La dernière remarque sera d’ordre sociologique. Nos deux Nobel n’ont pas atteint la cinquantaine et lorsque leur article original a paru en 1998, ils avaient 38 et 39 ans, âge où, dans un laboratoire français, le chercheur est souvent considéré comme immature et mis sous la tutelle d’un mandarin prenant en charge ses thématiques et sa carrière. Hormis la jeunesse des lauréats, les dépêches de presse soulignent un étonnement quant aux huit ans séparant la récompense de la découverte. Il n’y a pas à s’étonner si l’on se souvient des Nobel attribués à Dirac, Heisenberg et autres Schrödinger pour leurs contributions à la physique quantique, alors que la double hélice d’ADN découverte en 1953 par Watson et Crick leur a valu le Nobel en 1962. La découverte du prion comme agent infectieux par Prusiner, bien qu’ayant été difficilement acceptée, a justifié également une reconnaissance rapide. Bref, les découvertes scientifiques ne suivent pas le cours des grands crus de Bourgogne ou du Bordelais, ces derniers devant être dégustés après avoir vieilli des décennies, alors qu’une découverte importante se savoure rapidement.
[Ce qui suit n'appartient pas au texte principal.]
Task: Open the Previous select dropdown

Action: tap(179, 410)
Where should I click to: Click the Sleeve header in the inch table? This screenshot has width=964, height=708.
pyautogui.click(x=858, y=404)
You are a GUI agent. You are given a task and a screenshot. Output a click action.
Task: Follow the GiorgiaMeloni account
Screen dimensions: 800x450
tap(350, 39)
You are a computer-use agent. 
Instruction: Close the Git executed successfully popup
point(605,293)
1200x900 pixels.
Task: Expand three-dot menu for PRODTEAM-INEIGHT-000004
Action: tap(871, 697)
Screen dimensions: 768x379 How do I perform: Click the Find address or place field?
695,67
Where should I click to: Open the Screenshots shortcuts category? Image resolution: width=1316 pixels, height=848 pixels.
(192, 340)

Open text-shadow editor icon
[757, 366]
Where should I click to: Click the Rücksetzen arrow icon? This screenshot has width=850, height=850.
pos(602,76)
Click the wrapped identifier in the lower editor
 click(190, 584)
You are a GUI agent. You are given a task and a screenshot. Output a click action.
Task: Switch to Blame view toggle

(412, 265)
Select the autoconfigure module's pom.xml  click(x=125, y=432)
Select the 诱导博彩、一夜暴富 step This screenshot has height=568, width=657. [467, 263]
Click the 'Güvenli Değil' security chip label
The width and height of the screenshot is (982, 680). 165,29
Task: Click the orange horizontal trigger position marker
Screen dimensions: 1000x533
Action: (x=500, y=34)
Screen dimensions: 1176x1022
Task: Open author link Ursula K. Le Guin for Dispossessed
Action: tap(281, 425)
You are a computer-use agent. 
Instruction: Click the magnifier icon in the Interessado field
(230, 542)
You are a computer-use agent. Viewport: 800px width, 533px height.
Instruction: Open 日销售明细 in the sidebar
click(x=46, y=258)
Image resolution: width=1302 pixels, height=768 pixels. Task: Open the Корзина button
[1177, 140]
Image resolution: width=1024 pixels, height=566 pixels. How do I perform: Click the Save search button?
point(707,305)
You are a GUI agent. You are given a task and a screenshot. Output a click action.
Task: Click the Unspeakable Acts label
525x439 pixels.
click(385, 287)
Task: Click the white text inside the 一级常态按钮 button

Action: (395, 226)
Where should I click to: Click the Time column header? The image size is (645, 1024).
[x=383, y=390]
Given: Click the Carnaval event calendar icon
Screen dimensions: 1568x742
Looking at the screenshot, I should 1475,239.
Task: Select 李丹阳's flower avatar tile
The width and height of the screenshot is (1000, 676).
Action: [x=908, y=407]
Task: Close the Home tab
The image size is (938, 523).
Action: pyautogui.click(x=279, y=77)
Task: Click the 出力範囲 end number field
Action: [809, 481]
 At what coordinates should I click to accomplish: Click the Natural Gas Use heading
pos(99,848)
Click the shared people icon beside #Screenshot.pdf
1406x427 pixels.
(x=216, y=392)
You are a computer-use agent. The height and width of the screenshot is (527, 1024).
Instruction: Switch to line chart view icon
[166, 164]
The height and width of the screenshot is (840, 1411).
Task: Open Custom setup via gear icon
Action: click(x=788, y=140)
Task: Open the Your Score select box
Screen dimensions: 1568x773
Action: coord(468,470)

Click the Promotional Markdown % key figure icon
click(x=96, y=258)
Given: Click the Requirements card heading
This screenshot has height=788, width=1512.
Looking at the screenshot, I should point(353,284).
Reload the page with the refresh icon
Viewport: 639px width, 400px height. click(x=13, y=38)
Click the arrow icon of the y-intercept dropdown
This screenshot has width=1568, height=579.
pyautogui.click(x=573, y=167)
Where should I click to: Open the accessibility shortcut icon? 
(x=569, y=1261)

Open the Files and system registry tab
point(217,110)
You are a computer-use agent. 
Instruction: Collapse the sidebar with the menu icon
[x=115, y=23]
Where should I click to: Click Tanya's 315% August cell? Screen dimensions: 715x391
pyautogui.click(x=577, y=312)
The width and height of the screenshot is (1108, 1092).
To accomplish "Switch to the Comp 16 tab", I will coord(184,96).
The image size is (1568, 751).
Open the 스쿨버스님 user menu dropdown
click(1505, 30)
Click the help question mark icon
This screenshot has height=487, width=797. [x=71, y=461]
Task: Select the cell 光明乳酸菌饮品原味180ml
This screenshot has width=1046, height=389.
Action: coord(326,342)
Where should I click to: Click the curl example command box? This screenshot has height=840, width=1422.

Dans le cas contraire, un Nobel attribué de manière « routinière » couronne le plus souvent un biologiste ayant su conduire une équipe, naviguer de congrès en conférences, se mettre en vue auprès du comité d’attribution après publication de centaines d’articles permettant de perfectionner une spécialité avec quelques nouveautés à la clé.